RANGER II SFA trial of Ranger Drug-Coated Balloon shows safety and efficacy for peripheral artery disease.

The data included two- year results from the RANGER II SFA randomized controlled trial, confirming the safety and efficacy of the Ranger DCB compared to standard percutaneous transluminal angioplasty (PTA) for the treatment of patients with peripheral artery disease (PAD) in the superficial femoral artery (SFA) and proximal popliteal artery (PPA).

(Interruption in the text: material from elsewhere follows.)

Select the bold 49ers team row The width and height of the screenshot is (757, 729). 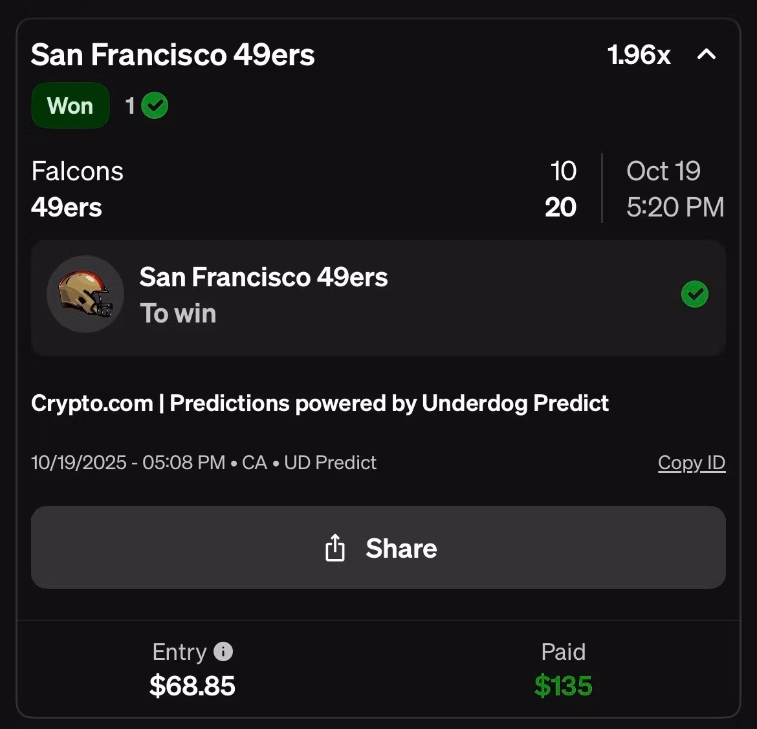pyautogui.click(x=67, y=207)
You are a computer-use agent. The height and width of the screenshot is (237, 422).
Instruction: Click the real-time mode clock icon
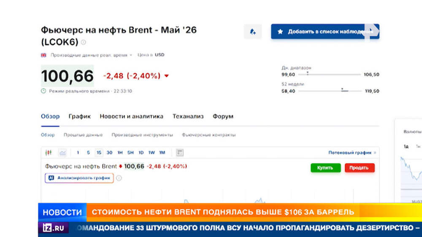43,91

Following the positive one-year results of RANGER II SFA, which were published in the Journal of American College of Cardiology, the new two-year results found that the Ranger DCB exhibited a significantly higher primary patency rate – a measure of the target vessel remaining unobstructed at two years – of 84.0% compared to 71.4% percent in patients treated with standard PTA (p=0.0129). Additionally, subgroup analyses found consistent benefit with greater long-term patency in patients with more complex lesions treated with the Ranger DCB, exhibiting an 89.1% versus 72.4% primary patency rate in the moderate to severe calcium subgroup (p=0.0052) and a 76.6% compared to a 58.6% primary patency rate in patients with chronic total occlusions (p=0.1038).

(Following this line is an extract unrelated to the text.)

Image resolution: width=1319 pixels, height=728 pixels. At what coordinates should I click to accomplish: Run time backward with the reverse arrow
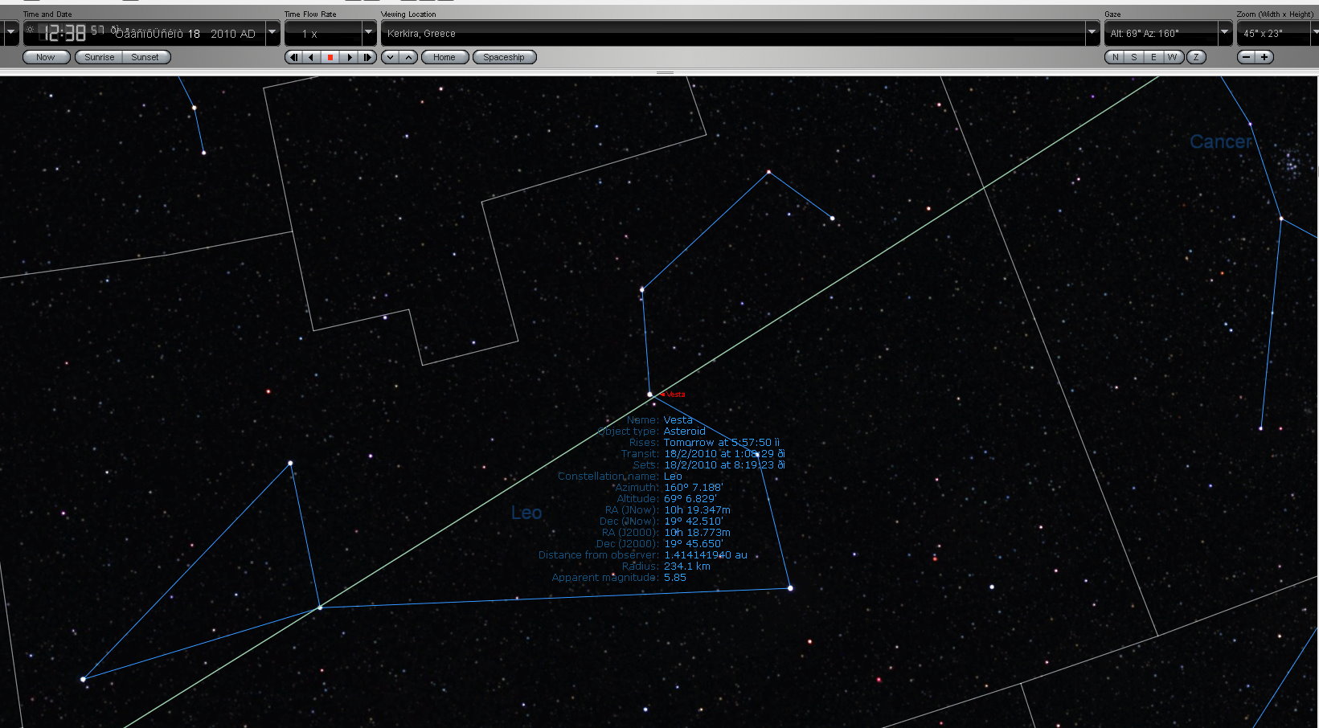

The Ranger DCB, which has a low drug dose density of paclitaxel, also demonstrated a significant reduction in reinterventions at two years with a freedom from target lesion revascularization (TLR) rate of 87.4% versus 79.5% observed with standard PTA (p=0.0316). Additionally, there was no significant difference in all-cause mortality with a 5.7% rate for the patients treated with Ranger DCB and 3.2% in patients treated with standard PTA (p=0.4218).